*Goal*: In the material below, edit the portion from its start through the line containing "coord(212,168)" by changing "truck icon" to "car icon" and keeping everything else the same. Give only that portion, without the pictures.

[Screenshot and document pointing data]
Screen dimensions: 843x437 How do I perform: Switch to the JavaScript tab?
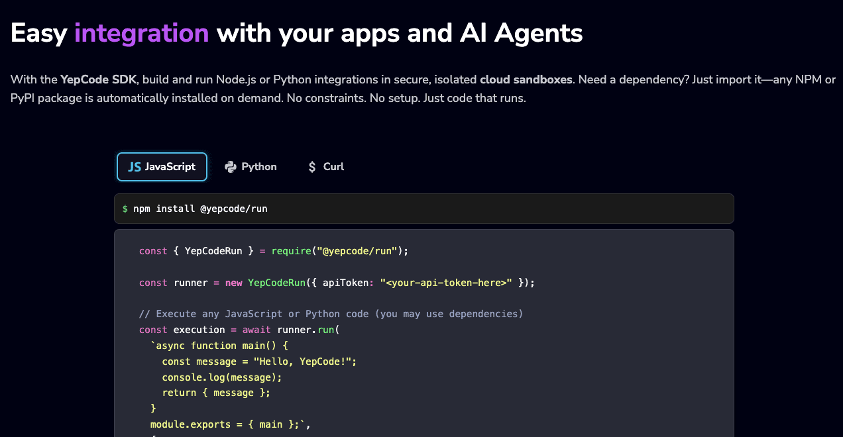pyautogui.click(x=170, y=167)
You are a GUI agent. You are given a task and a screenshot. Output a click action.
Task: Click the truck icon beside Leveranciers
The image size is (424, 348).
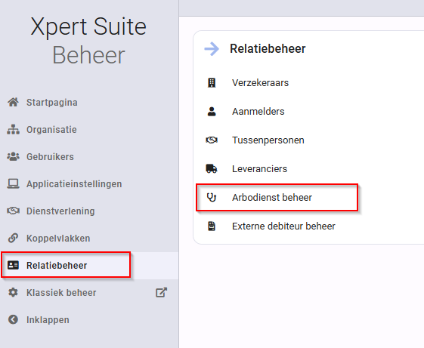coord(212,168)
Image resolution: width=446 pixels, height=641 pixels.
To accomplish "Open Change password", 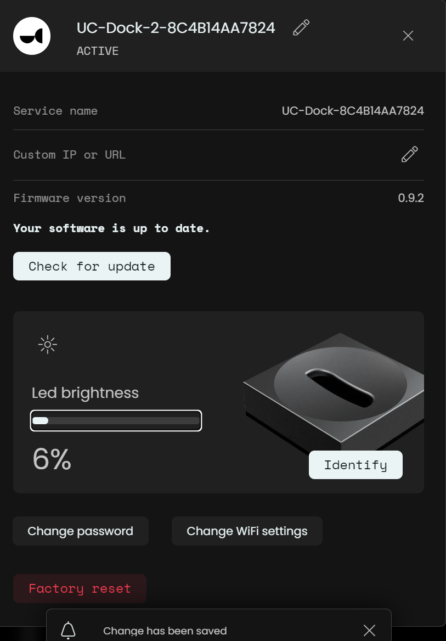I will click(x=80, y=531).
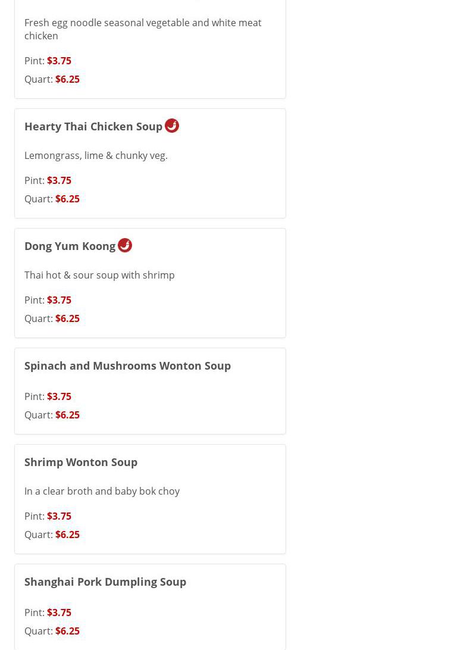
Task: Click the "Lemongrass, lime & chunky veg." description
Action: [96, 155]
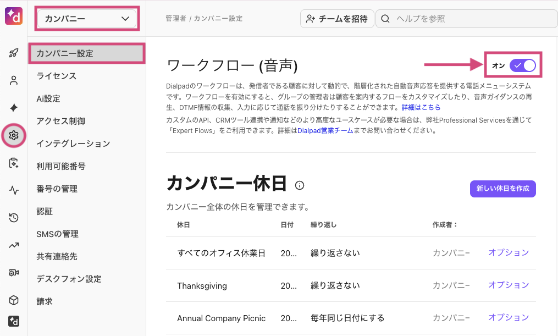The width and height of the screenshot is (558, 336).
Task: Click the info icon next to カンパニー休日
Action: [299, 186]
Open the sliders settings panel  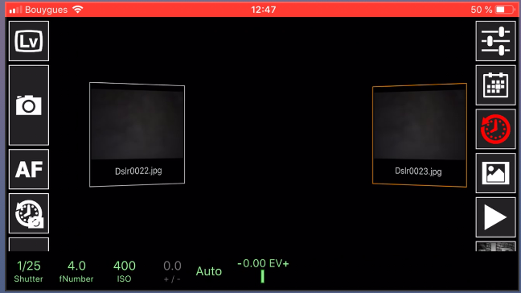pyautogui.click(x=495, y=41)
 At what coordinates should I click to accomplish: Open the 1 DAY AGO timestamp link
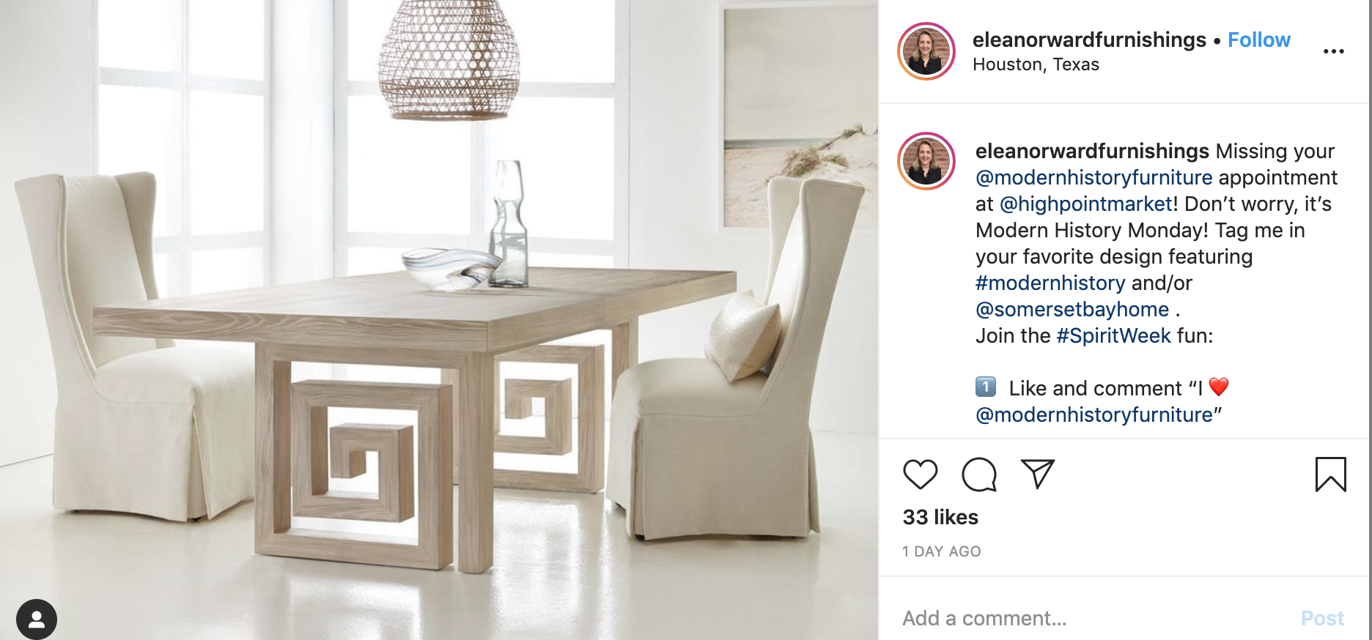(x=941, y=551)
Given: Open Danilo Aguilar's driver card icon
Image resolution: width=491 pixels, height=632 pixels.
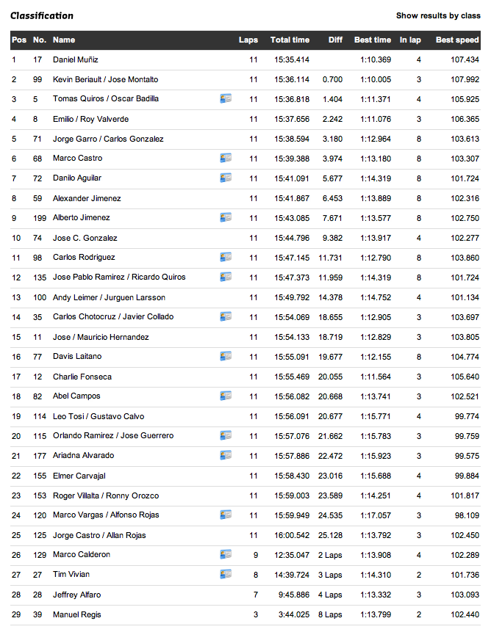Looking at the screenshot, I should tap(226, 178).
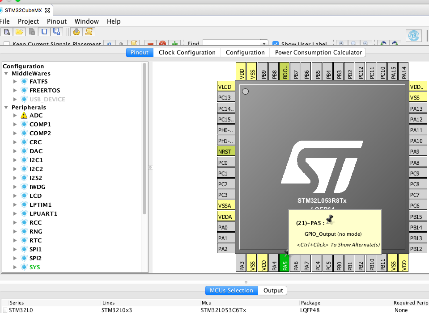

*Written reply*:
Screen dimensions: 843x437 How do I perform: Switch to the JavaScript tab?
pyautogui.click(x=170, y=167)
You are a GUI agent. You are given a task and a screenshot. Output a click action.
Task: Click the car icon beside Leveranciers
The image size is (424, 348).
coord(212,168)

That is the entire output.